Physician-focused payment models

Burwell nonetheless continues to consider and analyze innovative physician-focused payment approaches. A new committee announced by the Government Accountability Office (GAO) of 11 members serving terms between 1 and 3 years will hopefully assist Burwell with this likely arduous task, providing critical information and advice regarding new Medicare physician payment tactics and approaches.

Committee members include a broad range of expertise, including a CEO, consultant, physician, professor, otolaryngologist, and cardiologist.

Physicians may be struggling with new payment models. Necessary data is not always available and there is sizable variation noted across performance measures and physicians’ payment rewards.

“Practices seem to feel more comfortable using nonfinancial incentives to encourage physicians to provide more-efficient, lower-cost care,” said Mark Friedberg, MD regarding collaborative research with the American Medical Association (AMA) and the RAND Corporation.

“Despite the pressure to contain costs, practice leaders are trying to avoid creating situations where doctors are paid more when patients do not get the services they need."

Some are speaking out about how to address various physician struggles to advance high quality care delivery. Regarding one example, the Pew Charitable Trusts (Pew) has been particularly vocal about how numerous amendments to the physician payment system from CMS are detrimental to patient care quality.
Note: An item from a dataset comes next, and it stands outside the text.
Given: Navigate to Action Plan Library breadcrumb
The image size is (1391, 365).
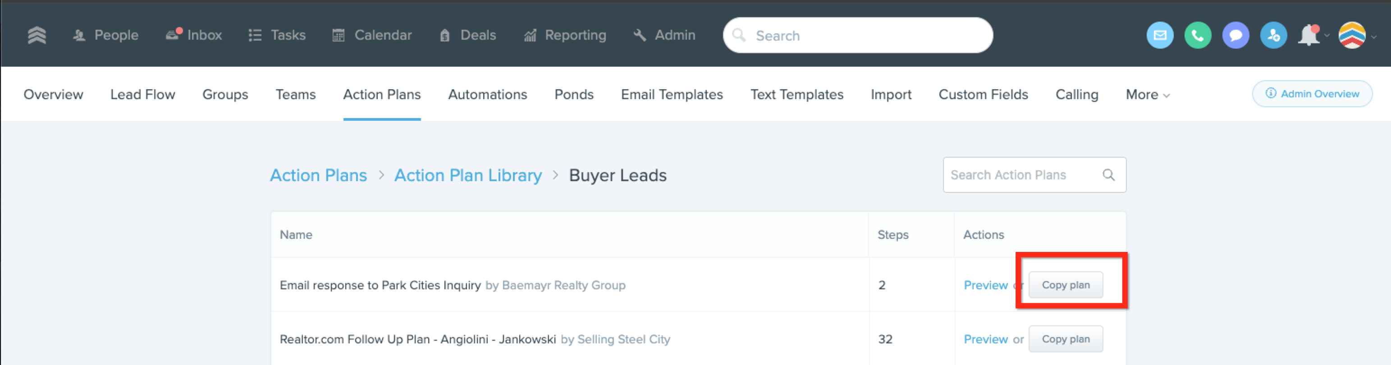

“The need for palliative care — the comprehensive care and management of the physical, psychological, emotional, and spiritual needs of patients with chronic, debilitating, or life-threatening illness and their families — is growing rapidly,” stated Lee Goldberg, Pew’s Director of the Improving End-of-Life Care Project.

“Unfortunately, our health system does not currently have an effective and consistent strategy to provide supportive care to this population. Access to palliative care can increase patient satisfaction, improve clinical outcomes, and reduce costs of care for patients enrolled in palliative care services.”

Payment model testing in nursing care facilities

CMS announced a new four-year payment model last September with nursing facility funding offered for residents facing hospitalization regarding an acute condition variation.

Practitioners receive payments for care planning activities to help reduce avoidable hospital readmissions.

“This Initiative has the potential to improve the care for the most frail, most vulnerable Medicare-Medicaid enrollees — long term residents of nursing facilities,” stated Tim Engelhardt, Director of the Medicare Medicaid Coordination Office.

“By aligning financial incentives, we can improve the quality of on-site care in nursing facilities and the assessment and management of conditions that too often now lead to unnecessary and costly hospitalizations.”

New MIPS, APM focus from CMS

CMS recently confirmed it is indeed beginning to implement the Merit-Based Incentive Payment System (MIPS). CMS added it is executing supplemental incentives tied to Alternative Payment Models (APMs).

According to Patrick Conway, MD, MSc, Chief Medical Officer at the Centers for Medicare & Medicaid Services (CMS), another key focus is advance care planning payments.

“A wide range of stakeholders and bipartisan members of Congress supported our proposal to make separate payments to doctors and other practitioners who provide elective advance care planning services to Medicare beneficiaries in a variety of settings,” Conway stated.

“These new approaches, part of the bipartisan Medicare Access and CHIP Reauthorization Act, will give physicians and other practitioners the opportunity to be rewarded for providing high quality care at lower costs, will reduce administrative burden, and will enable doctors to spend more time with their patients.”